What needs to be done
Tally the lines below that hold the string "navigation", and give only the tally.

———

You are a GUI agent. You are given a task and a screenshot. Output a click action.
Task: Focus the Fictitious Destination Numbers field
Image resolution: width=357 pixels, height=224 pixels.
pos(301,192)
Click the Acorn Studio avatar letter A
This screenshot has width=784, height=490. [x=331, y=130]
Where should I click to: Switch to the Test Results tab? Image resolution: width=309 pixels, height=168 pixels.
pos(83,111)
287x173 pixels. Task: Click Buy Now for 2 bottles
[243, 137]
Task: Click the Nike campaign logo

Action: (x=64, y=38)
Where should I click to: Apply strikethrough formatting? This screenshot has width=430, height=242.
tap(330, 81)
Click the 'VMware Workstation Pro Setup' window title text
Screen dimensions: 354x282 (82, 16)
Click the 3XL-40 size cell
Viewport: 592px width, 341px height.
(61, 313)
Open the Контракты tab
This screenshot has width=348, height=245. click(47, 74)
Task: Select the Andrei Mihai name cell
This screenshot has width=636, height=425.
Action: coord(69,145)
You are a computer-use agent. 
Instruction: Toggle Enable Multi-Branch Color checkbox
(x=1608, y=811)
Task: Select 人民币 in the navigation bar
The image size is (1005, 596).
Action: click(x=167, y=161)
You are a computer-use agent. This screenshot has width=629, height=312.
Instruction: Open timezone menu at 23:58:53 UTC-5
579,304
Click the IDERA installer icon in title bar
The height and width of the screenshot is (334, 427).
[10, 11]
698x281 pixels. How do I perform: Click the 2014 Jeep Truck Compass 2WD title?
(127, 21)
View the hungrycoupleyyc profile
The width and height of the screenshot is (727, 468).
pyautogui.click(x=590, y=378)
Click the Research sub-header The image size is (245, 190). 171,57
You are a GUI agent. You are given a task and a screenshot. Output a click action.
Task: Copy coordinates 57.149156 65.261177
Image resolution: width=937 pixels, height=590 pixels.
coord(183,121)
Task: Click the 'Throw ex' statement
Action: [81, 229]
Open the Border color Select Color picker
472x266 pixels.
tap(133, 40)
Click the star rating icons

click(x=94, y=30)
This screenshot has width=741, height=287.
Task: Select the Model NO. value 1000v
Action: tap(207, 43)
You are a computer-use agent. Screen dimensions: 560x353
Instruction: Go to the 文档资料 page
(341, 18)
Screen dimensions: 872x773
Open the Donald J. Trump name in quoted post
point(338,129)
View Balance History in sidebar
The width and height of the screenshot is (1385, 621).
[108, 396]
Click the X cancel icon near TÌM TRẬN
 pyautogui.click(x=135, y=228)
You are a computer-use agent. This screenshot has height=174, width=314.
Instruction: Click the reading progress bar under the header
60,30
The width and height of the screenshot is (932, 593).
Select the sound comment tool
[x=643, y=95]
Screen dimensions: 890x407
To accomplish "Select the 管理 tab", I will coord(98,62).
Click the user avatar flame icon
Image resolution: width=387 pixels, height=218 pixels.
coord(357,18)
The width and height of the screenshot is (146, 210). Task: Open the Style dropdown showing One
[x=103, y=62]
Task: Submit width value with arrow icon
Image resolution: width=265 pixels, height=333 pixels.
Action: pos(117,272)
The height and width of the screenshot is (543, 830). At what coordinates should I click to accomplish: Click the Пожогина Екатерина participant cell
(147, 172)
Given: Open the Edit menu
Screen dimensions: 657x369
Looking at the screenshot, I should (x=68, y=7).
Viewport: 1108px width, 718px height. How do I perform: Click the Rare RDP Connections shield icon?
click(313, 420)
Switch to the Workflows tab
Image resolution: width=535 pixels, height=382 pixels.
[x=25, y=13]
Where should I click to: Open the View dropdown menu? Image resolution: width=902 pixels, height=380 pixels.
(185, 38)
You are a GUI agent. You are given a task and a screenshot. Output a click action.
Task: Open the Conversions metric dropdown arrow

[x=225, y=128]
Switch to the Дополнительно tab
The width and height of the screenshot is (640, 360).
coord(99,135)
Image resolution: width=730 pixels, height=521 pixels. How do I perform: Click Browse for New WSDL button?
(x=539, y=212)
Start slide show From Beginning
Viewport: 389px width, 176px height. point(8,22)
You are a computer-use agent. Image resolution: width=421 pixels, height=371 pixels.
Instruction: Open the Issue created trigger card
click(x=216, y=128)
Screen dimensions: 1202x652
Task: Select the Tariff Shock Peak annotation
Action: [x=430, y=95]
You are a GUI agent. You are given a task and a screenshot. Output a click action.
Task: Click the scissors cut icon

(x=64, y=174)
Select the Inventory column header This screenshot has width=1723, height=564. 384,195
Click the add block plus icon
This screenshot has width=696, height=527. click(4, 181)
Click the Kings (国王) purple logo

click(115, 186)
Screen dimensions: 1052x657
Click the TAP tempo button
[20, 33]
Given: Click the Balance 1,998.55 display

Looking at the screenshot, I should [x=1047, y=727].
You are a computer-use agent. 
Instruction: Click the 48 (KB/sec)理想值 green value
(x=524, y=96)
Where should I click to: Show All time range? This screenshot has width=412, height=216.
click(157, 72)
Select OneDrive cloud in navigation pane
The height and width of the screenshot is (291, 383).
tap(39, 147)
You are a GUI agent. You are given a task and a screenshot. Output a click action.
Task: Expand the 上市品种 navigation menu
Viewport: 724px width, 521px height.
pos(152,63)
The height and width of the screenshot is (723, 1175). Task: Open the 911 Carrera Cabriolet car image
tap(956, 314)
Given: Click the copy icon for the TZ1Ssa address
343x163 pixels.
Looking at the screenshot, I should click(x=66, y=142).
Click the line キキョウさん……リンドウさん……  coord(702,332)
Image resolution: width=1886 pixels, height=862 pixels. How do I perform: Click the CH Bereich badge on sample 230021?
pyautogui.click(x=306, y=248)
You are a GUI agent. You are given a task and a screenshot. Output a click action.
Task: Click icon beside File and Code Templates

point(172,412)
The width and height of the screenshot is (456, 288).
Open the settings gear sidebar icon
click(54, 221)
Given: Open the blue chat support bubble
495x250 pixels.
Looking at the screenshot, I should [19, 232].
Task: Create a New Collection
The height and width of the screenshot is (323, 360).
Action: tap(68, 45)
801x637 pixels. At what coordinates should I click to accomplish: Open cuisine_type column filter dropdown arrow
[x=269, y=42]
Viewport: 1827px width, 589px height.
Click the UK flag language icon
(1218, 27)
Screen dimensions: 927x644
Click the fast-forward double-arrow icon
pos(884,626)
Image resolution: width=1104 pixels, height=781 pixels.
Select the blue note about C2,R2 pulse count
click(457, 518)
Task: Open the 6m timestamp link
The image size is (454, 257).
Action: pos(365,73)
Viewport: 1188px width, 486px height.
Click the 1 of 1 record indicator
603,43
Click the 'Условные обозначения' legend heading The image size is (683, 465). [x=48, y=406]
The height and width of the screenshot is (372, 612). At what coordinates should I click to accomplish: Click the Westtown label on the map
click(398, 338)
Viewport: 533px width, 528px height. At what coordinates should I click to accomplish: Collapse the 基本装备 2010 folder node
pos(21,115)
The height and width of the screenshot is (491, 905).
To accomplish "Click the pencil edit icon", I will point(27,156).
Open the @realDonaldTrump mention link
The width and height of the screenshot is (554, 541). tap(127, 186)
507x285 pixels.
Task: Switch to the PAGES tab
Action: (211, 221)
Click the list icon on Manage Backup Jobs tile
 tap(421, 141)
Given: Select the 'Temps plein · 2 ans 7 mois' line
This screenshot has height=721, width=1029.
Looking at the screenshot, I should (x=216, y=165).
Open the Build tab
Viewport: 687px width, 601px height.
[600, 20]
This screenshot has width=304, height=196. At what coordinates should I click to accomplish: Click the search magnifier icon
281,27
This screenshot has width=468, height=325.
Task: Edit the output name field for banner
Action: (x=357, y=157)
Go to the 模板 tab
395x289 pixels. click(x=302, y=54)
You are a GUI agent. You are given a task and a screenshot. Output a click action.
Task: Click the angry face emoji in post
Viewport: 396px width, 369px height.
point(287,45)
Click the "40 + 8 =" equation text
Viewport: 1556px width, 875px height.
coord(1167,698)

———

Result of the task
3